## What this task involves
Please restate each line of the data that follows word for word, skipping any image.

(Stored data)
....

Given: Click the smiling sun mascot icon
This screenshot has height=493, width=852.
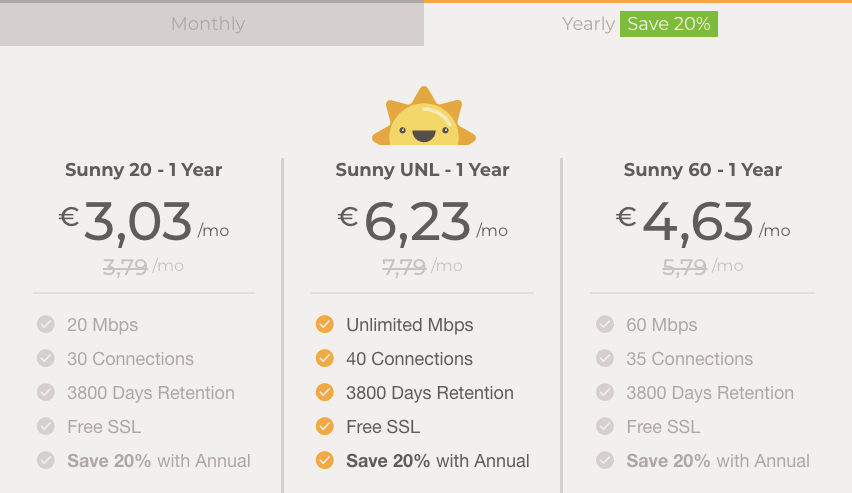Looking at the screenshot, I should [x=424, y=116].
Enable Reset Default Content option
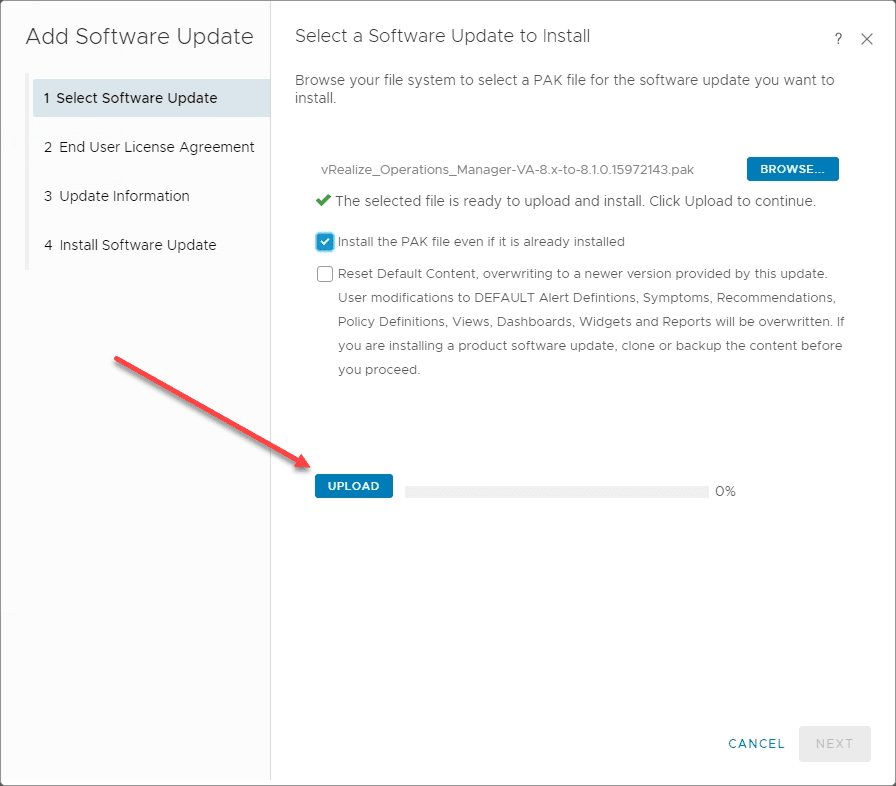This screenshot has width=896, height=786. click(x=324, y=273)
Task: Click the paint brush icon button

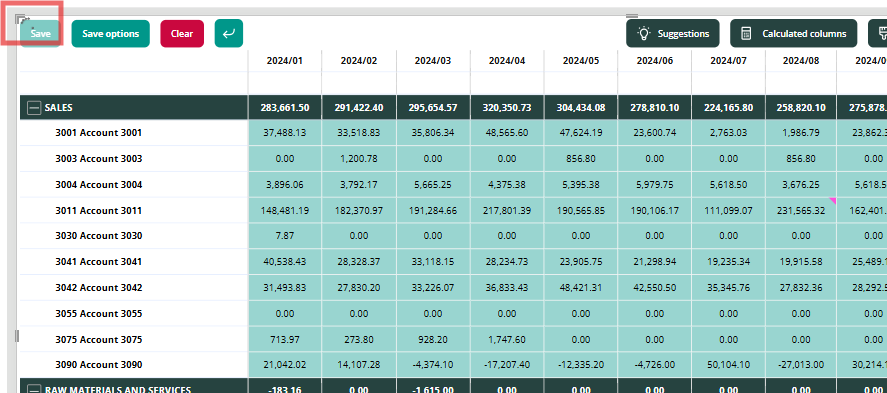Action: point(881,33)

....

## Response below
Given: Click the smiling sun mascot icon
This screenshot has height=493, width=852.
Looking at the screenshot, I should [x=424, y=116].
Enable Reset Default Content option
This screenshot has width=896, height=786. click(x=324, y=273)
Task: Click the paint brush icon button

Action: point(881,33)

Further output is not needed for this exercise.